§ **ABOUT THIS TASK**: Copy out all of the data exactly as it appears.

Collected data:

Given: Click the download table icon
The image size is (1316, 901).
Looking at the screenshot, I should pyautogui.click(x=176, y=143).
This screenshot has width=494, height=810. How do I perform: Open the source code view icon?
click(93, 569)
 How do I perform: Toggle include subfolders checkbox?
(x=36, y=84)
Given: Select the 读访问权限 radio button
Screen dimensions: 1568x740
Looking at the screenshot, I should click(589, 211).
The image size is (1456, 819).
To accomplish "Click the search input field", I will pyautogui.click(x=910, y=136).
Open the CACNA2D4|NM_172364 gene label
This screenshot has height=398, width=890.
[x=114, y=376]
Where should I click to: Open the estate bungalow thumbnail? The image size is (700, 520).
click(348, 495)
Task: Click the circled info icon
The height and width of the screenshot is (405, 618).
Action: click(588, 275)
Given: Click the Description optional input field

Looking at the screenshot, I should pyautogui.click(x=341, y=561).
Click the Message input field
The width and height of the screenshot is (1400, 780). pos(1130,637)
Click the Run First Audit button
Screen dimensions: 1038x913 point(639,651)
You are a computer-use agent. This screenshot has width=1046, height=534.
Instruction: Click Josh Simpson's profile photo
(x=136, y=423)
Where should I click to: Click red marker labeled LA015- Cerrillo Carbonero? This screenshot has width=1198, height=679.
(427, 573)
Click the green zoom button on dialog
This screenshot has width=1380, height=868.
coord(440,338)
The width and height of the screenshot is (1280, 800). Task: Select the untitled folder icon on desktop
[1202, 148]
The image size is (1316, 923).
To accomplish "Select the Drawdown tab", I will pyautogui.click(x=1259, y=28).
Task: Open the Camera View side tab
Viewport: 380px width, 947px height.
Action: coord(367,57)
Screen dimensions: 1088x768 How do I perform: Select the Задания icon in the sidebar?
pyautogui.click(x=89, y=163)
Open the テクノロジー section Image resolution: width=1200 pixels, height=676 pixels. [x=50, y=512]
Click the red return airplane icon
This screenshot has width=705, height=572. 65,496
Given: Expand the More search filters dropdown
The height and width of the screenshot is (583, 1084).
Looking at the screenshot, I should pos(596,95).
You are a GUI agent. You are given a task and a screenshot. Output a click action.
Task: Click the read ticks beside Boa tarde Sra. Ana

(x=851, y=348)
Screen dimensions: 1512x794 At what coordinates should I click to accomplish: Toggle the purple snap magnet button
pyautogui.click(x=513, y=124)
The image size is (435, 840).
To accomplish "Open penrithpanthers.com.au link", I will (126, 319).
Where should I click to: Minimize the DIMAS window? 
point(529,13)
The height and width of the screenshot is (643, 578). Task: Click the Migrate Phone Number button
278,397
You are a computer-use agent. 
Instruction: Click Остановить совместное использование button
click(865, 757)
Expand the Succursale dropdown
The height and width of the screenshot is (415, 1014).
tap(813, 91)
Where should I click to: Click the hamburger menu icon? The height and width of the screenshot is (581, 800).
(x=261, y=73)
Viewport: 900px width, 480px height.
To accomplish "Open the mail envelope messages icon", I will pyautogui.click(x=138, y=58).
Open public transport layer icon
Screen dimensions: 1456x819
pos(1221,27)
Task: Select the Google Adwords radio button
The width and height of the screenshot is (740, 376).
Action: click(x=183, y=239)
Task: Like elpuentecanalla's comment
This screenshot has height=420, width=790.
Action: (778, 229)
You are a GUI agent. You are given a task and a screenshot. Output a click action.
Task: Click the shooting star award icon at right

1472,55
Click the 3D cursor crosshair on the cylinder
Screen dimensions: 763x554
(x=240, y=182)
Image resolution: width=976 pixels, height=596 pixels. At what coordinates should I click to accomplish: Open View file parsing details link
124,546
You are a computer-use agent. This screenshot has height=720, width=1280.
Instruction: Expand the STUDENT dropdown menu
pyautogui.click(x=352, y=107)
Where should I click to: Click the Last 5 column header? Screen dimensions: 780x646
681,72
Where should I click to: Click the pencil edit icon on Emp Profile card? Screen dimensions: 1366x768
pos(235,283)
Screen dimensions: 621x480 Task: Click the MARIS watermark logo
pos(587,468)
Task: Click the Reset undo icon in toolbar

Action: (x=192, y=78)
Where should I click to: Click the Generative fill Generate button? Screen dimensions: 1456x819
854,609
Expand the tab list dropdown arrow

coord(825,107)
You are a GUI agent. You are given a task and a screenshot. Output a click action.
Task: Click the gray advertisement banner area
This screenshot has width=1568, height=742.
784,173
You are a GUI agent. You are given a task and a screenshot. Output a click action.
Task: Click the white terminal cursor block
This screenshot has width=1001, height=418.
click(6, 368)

§ **OUTPUT OF THE EXERCISE**:
Given: Click the download table icon
The image size is (1316, 901).
Looking at the screenshot, I should pyautogui.click(x=176, y=143).
This screenshot has width=494, height=810. How do I perform: Open the source code view icon?
click(93, 569)
 How do I perform: Toggle include subfolders checkbox?
(x=36, y=84)
Given: Select the 读访问权限 radio button
Screen dimensions: 1568x740
Looking at the screenshot, I should click(589, 211).
The image size is (1456, 819).
To accomplish "Click the search input field", I will pyautogui.click(x=910, y=136).
Open the CACNA2D4|NM_172364 gene label
This screenshot has height=398, width=890.
[x=114, y=376]
Where should I click to: Open the estate bungalow thumbnail? The image size is (700, 520).
click(348, 495)
Task: Click the circled info icon
The height and width of the screenshot is (405, 618).
Action: click(588, 275)
Given: Click the Description optional input field

Looking at the screenshot, I should pyautogui.click(x=341, y=561).
Click the Message input field
The width and height of the screenshot is (1400, 780). pos(1130,637)
Click the Run First Audit button
Screen dimensions: 1038x913 point(639,651)
You are a computer-use agent. This screenshot has width=1046, height=534.
Instruction: Click Josh Simpson's profile photo
(x=136, y=423)
Where should I click to: Click red marker labeled LA015- Cerrillo Carbonero? This screenshot has width=1198, height=679.
(427, 573)
Click the green zoom button on dialog
This screenshot has width=1380, height=868.
coord(440,338)
The width and height of the screenshot is (1280, 800). Task: Select the untitled folder icon on desktop
[1202, 148]
The image size is (1316, 923).
To accomplish "Select the Drawdown tab", I will pyautogui.click(x=1259, y=28).
Task: Open the Camera View side tab
Viewport: 380px width, 947px height.
Action: coord(367,57)
Screen dimensions: 1088x768 How do I perform: Select the Задания icon in the sidebar?
pyautogui.click(x=89, y=163)
Open the テクノロジー section Image resolution: width=1200 pixels, height=676 pixels. [x=50, y=512]
Click the red return airplane icon
This screenshot has width=705, height=572. 65,496
Given: Expand the More search filters dropdown
The height and width of the screenshot is (583, 1084).
Looking at the screenshot, I should pos(596,95).
You are a GUI agent. You are given a task and a screenshot. Output a click action.
Task: Click the read ticks beside Boa tarde Sra. Ana

(x=851, y=348)
Screen dimensions: 1512x794 At what coordinates should I click to accomplish: Toggle the purple snap magnet button
pyautogui.click(x=513, y=124)
The image size is (435, 840).
To accomplish "Open penrithpanthers.com.au link", I will (126, 319).
Where should I click to: Minimize the DIMAS window? 
point(529,13)
The height and width of the screenshot is (643, 578). Task: Click the Migrate Phone Number button
278,397
You are a computer-use agent. 
Instruction: Click Остановить совместное использование button
click(865, 757)
Expand the Succursale dropdown
The height and width of the screenshot is (415, 1014).
tap(813, 91)
Where should I click to: Click the hamburger menu icon? The height and width of the screenshot is (581, 800).
(x=261, y=73)
Viewport: 900px width, 480px height.
To accomplish "Open the mail envelope messages icon", I will pyautogui.click(x=138, y=58).
Open public transport layer icon
Screen dimensions: 1456x819
pos(1221,27)
Task: Select the Google Adwords radio button
The width and height of the screenshot is (740, 376).
Action: click(x=183, y=239)
Task: Like elpuentecanalla's comment
This screenshot has height=420, width=790.
Action: (778, 229)
You are a GUI agent. You are given a task and a screenshot. Output a click action.
Task: Click the shooting star award icon at right

1472,55
Click the 3D cursor crosshair on the cylinder
Screen dimensions: 763x554
(x=240, y=182)
Image resolution: width=976 pixels, height=596 pixels. At what coordinates should I click to accomplish: Open View file parsing details link
124,546
You are a computer-use agent. This screenshot has height=720, width=1280.
Instruction: Expand the STUDENT dropdown menu
pyautogui.click(x=352, y=107)
Where should I click to: Click the Last 5 column header? Screen dimensions: 780x646
681,72
Where should I click to: Click the pencil edit icon on Emp Profile card? Screen dimensions: 1366x768
pos(235,283)
Screen dimensions: 621x480 Task: Click the MARIS watermark logo
pos(587,468)
Task: Click the Reset undo icon in toolbar

Action: (x=192, y=78)
Where should I click to: Click the Generative fill Generate button? Screen dimensions: 1456x819
854,609
Expand the tab list dropdown arrow

coord(825,107)
You are a GUI agent. You are given a task and a screenshot. Output a click action.
Task: Click the gray advertisement banner area
This screenshot has width=1568, height=742.
784,173
You are a GUI agent. You are given a task and a screenshot. Output a click action.
Task: Click the white terminal cursor block
This screenshot has width=1001, height=418.
click(6, 368)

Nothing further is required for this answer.